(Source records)
*** Block opens ***
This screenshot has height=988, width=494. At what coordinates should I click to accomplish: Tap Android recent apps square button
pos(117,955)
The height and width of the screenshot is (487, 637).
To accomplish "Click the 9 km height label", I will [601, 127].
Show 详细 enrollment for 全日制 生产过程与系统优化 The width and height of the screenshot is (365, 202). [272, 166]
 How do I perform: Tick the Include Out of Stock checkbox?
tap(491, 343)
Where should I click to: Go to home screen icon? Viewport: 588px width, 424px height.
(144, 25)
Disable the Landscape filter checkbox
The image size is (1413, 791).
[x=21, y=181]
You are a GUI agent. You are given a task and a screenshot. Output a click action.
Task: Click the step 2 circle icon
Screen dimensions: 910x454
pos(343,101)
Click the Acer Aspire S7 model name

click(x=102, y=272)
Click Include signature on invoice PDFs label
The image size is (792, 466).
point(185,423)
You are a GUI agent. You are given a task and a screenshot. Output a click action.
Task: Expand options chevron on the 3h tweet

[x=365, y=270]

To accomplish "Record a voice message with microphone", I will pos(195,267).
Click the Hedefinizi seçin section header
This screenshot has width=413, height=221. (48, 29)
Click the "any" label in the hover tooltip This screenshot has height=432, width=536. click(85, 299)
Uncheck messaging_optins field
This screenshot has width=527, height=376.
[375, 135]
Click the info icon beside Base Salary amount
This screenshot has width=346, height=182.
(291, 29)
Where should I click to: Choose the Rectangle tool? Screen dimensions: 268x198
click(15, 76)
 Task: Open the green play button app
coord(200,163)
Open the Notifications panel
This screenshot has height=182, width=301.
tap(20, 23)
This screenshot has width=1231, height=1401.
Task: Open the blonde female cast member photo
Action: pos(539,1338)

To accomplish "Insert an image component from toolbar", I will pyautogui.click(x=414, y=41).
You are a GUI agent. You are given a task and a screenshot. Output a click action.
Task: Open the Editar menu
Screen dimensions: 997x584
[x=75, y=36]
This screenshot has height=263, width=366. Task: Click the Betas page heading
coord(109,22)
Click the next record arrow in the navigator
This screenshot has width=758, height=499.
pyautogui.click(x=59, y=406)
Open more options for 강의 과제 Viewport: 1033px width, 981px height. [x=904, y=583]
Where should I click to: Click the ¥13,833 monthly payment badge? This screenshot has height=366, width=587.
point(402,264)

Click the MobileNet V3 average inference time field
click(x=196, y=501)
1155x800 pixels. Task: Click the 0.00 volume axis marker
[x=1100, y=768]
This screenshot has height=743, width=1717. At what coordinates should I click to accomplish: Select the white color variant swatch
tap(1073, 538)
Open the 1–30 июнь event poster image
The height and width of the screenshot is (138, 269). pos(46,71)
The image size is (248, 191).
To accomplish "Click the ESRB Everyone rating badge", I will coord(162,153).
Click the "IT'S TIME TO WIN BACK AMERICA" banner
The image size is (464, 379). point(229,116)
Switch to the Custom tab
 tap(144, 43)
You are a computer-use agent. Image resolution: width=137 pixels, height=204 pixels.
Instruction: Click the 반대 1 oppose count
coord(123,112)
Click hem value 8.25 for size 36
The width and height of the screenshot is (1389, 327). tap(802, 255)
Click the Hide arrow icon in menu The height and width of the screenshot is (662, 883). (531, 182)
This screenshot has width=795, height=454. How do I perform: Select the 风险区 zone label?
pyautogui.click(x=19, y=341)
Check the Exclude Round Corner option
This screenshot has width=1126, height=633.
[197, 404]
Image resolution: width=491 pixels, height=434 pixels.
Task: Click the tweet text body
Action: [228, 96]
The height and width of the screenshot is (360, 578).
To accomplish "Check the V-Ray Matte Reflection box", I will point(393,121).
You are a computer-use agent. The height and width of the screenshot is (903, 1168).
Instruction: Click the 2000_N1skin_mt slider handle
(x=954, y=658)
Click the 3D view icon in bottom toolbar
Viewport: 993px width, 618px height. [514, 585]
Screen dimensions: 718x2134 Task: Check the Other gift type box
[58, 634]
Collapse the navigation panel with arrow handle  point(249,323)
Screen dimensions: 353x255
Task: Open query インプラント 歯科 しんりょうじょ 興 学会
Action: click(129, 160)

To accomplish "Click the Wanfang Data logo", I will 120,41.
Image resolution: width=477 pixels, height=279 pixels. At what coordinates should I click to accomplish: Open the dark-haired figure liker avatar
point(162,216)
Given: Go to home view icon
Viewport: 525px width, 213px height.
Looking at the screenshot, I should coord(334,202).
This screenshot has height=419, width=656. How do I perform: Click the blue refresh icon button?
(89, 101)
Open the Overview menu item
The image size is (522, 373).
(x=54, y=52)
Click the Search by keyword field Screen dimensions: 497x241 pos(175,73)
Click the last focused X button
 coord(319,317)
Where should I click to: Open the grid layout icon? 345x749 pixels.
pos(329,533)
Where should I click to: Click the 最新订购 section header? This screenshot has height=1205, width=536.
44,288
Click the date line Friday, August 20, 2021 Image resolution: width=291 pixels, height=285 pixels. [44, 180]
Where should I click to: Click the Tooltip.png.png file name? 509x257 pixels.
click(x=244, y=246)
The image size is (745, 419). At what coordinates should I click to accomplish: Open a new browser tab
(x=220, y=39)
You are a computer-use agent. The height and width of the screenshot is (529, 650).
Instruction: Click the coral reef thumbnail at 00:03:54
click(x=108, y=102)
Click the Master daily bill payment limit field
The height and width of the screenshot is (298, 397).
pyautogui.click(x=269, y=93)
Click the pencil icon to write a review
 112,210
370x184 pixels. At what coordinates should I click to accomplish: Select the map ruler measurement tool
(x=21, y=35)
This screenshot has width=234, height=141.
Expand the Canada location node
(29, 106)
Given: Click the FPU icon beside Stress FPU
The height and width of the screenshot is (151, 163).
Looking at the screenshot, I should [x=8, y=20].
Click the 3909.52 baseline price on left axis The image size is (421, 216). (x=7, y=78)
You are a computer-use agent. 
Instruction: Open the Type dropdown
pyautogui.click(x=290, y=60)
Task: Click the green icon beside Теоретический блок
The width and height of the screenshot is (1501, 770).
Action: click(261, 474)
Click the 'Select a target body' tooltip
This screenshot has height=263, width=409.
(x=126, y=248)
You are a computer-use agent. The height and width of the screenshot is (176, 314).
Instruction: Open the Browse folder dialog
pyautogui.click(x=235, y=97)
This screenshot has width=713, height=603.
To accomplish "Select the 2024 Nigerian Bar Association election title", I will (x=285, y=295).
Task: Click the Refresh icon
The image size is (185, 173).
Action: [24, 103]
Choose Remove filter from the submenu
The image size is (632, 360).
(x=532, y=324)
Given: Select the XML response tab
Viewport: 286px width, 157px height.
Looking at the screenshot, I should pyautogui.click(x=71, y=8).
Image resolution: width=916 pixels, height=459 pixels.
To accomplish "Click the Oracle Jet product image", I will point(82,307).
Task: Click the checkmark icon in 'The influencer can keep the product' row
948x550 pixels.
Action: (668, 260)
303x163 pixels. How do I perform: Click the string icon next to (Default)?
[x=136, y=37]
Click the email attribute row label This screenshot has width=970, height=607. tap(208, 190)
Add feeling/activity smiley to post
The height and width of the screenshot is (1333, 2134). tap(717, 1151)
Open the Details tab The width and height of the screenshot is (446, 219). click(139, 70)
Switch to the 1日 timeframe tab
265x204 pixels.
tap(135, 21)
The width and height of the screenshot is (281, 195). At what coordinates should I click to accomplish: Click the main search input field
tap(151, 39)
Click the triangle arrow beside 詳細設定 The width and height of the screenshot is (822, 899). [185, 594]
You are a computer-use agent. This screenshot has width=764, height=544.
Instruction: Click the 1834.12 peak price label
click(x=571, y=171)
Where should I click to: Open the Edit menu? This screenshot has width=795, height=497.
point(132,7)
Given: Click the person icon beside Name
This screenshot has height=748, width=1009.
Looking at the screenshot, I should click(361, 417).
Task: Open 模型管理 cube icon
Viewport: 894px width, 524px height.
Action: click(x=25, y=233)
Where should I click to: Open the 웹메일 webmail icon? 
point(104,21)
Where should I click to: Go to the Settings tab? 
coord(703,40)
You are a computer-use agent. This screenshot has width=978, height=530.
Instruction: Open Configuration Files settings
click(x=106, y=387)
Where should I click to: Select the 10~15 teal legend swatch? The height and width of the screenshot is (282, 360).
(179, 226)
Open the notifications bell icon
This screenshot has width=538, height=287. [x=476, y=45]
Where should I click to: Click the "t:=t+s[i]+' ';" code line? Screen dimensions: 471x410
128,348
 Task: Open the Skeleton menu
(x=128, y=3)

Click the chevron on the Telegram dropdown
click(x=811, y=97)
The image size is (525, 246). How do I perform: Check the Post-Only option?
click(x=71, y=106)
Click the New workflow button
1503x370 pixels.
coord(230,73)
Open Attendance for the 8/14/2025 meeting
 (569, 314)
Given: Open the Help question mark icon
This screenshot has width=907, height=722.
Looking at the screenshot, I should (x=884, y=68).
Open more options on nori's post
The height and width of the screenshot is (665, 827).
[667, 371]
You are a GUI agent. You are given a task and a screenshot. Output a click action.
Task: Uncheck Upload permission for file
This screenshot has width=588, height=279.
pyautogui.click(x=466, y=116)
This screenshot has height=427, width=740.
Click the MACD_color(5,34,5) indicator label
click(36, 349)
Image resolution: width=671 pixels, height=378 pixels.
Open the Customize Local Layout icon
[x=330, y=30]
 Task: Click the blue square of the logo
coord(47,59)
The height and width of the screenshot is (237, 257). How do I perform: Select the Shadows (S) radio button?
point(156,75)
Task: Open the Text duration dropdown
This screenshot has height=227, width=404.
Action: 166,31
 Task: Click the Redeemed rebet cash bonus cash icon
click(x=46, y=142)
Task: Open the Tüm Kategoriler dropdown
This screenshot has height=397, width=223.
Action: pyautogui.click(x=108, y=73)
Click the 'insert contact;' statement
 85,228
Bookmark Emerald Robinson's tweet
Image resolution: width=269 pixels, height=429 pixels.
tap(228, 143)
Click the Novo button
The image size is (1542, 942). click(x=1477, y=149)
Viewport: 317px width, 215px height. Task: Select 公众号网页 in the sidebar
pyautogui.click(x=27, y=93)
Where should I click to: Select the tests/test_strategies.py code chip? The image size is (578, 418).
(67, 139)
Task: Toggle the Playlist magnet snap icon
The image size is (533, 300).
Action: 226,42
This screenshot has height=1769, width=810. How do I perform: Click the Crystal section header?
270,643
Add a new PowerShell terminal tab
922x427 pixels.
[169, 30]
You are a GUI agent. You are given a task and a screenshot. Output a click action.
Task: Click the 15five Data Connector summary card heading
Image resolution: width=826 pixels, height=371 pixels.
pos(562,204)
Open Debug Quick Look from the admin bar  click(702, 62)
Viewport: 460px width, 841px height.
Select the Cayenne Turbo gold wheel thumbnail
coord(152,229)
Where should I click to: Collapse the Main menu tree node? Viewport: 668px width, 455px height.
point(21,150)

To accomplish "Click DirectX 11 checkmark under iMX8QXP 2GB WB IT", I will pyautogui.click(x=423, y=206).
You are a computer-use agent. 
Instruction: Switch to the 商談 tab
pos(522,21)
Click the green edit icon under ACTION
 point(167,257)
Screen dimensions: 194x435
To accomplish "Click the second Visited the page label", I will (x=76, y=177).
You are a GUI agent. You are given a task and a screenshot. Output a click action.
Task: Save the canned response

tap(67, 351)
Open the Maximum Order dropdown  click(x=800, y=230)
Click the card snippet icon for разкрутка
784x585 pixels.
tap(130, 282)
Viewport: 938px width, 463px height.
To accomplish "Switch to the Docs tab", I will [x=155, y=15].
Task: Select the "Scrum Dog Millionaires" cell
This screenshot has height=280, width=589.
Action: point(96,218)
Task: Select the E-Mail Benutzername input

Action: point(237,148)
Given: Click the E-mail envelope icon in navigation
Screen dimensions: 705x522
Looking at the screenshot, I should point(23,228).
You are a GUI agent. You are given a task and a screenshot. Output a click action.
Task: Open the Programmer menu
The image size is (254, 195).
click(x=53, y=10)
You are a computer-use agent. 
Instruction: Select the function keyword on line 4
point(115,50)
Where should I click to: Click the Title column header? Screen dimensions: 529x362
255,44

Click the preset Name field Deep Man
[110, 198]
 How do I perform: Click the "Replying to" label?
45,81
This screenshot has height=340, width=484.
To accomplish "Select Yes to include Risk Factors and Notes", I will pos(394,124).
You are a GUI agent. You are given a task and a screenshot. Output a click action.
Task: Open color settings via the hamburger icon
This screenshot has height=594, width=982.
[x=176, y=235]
*** Block closes ***
Only the number is wanted. Count the lines above that include the word "Data".

**SOLUTION TO THIS PROBLEM**
2